The EU is not expected to adopt a plan to ban EU ships from transporting Russian crude to third countries:
After a weekend of debate, the European Union is expected to ease the strength of Russia's oil sanctions package, but still intends to maintain key provisions on shipping that would limit Russia's ability to export crude around the world. The EU will reject a plan to ban EU ships from carrying Russian crude to third countries, but still plans to ban insurance for it, according to documents seen by Bloomberg and people familiar with the matter. EU member states such as Greece, which own a sizable number of ships, believe that because there is no agreement among the G-7, they want the EU to remove the proposed rule in its sixth sanctions package against Russia. Banning EU ships from transporting Russian crude to any location would have further restricted Russia's exports, an important source of hard currency. EU countries are still debating a sixth package this week, with diplomats trying to change Hungary's opposition. The EU failed to reach a deal over the weekend.

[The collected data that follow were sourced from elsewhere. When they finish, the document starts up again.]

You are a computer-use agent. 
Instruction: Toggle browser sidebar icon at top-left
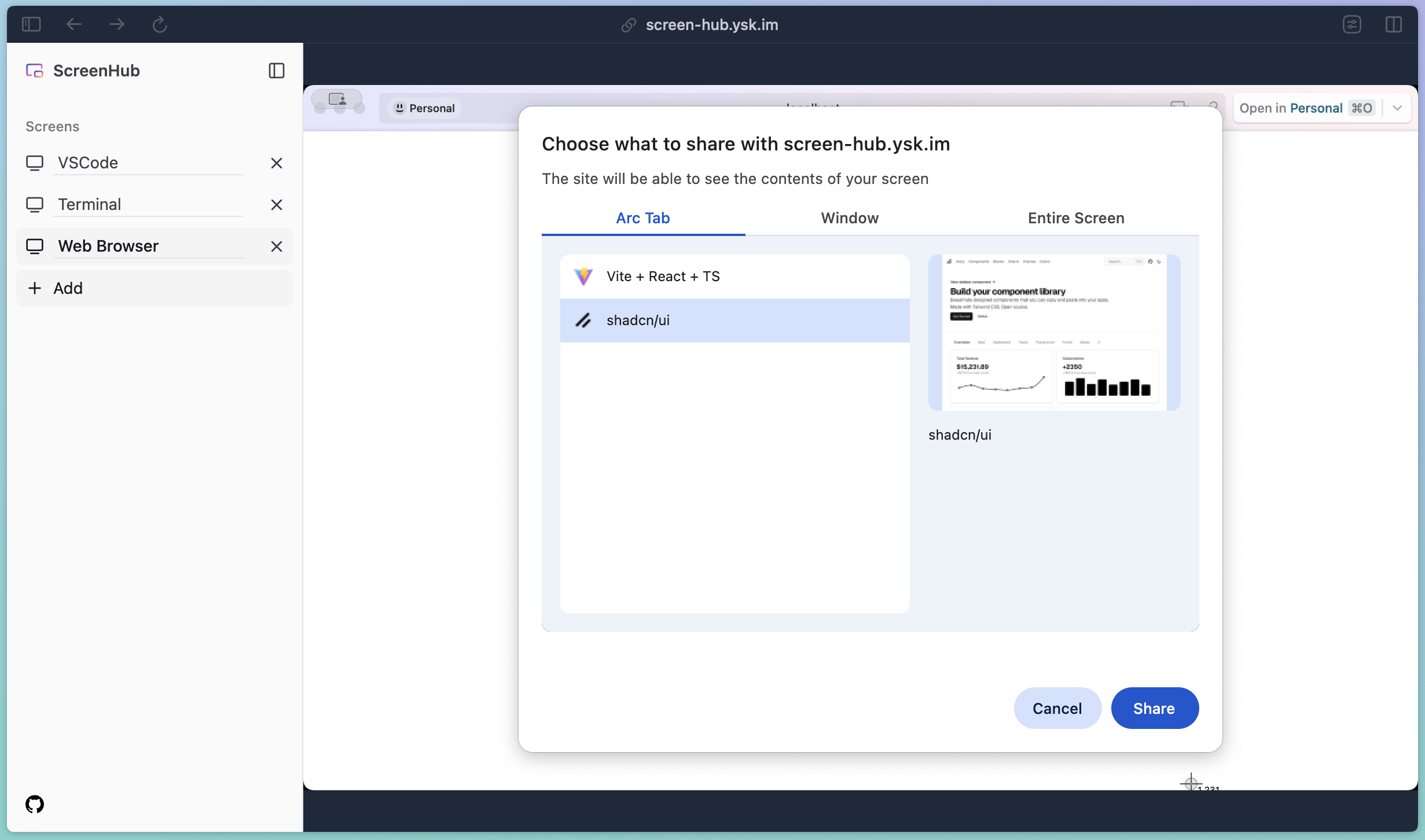(31, 24)
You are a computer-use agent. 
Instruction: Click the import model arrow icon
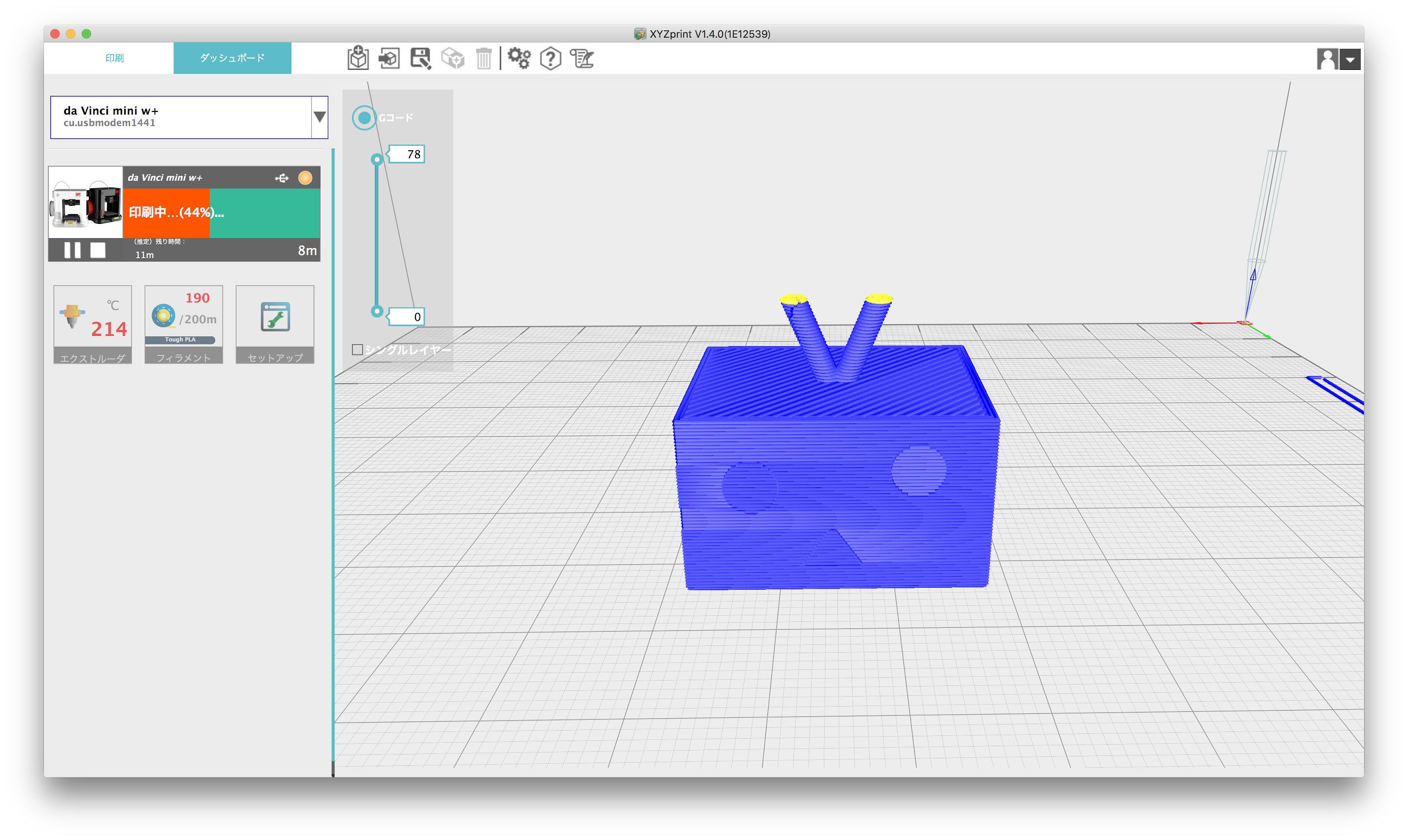(389, 58)
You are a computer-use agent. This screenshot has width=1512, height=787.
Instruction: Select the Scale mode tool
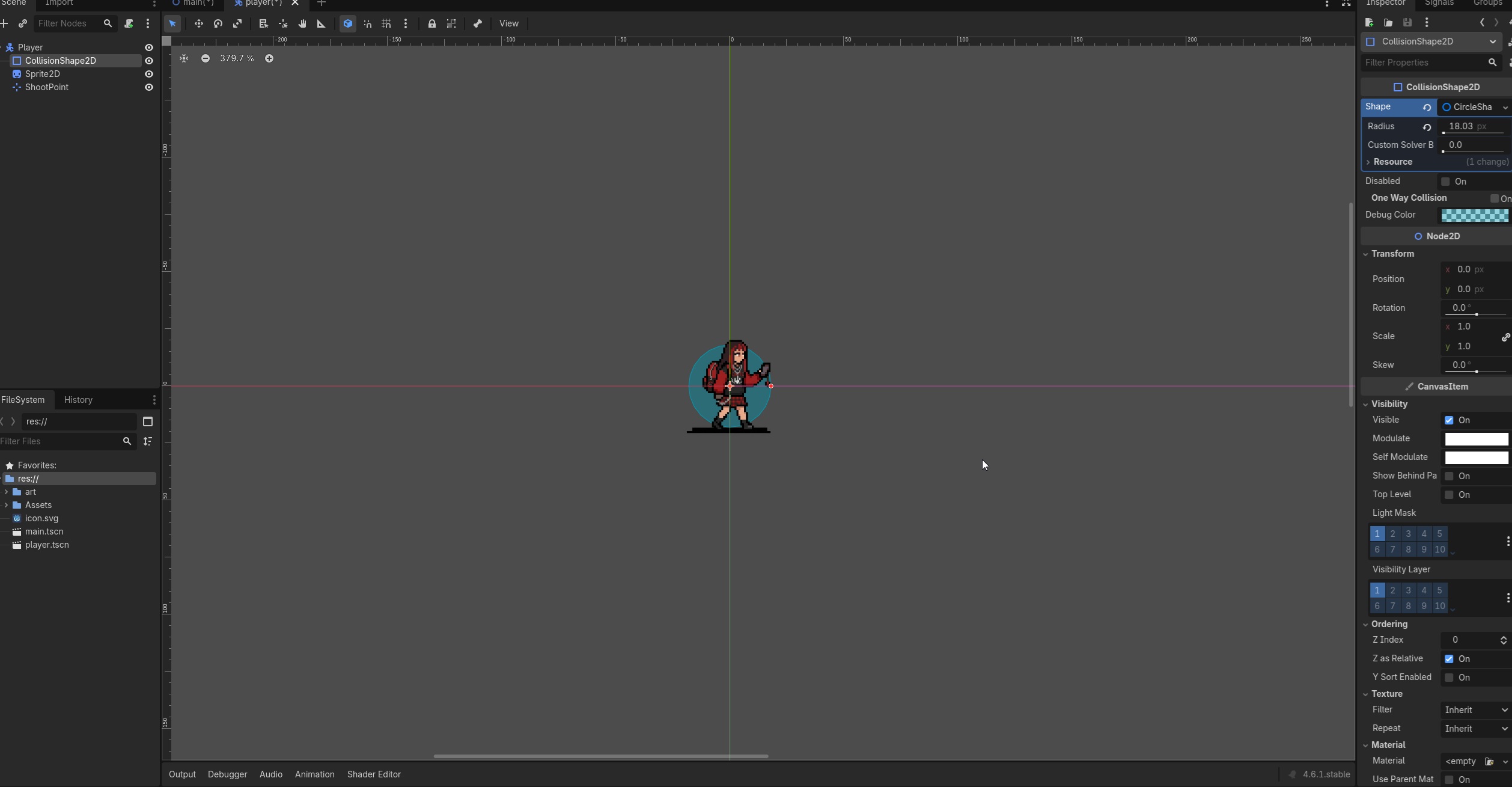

The Russian economy faces its worst downturn since 1994, with the Ministry of Finance forecasting a contraction of as much as 12%:
Russia is facing its worst economic contraction in nearly three decades, and its gross domestic product could shrink by as much as 12 percent this year under pressure from the United States and its allies to impose sanctions over Russia's invasion of Ukraine, internal forecasts by the Russian Finance Ministry show. The Russian government has yet to issue a public economic outlook, with the economy ministry forecasting an 8 percent contraction, said people familiar with the matter who asked not to be named. The Treasury Department data means Russia will suffer similar economic pain to the early 1990s. At the time, Russia was moving from a Soviet-era economic model to capitalism, suffering its worst economic contraction since World War II.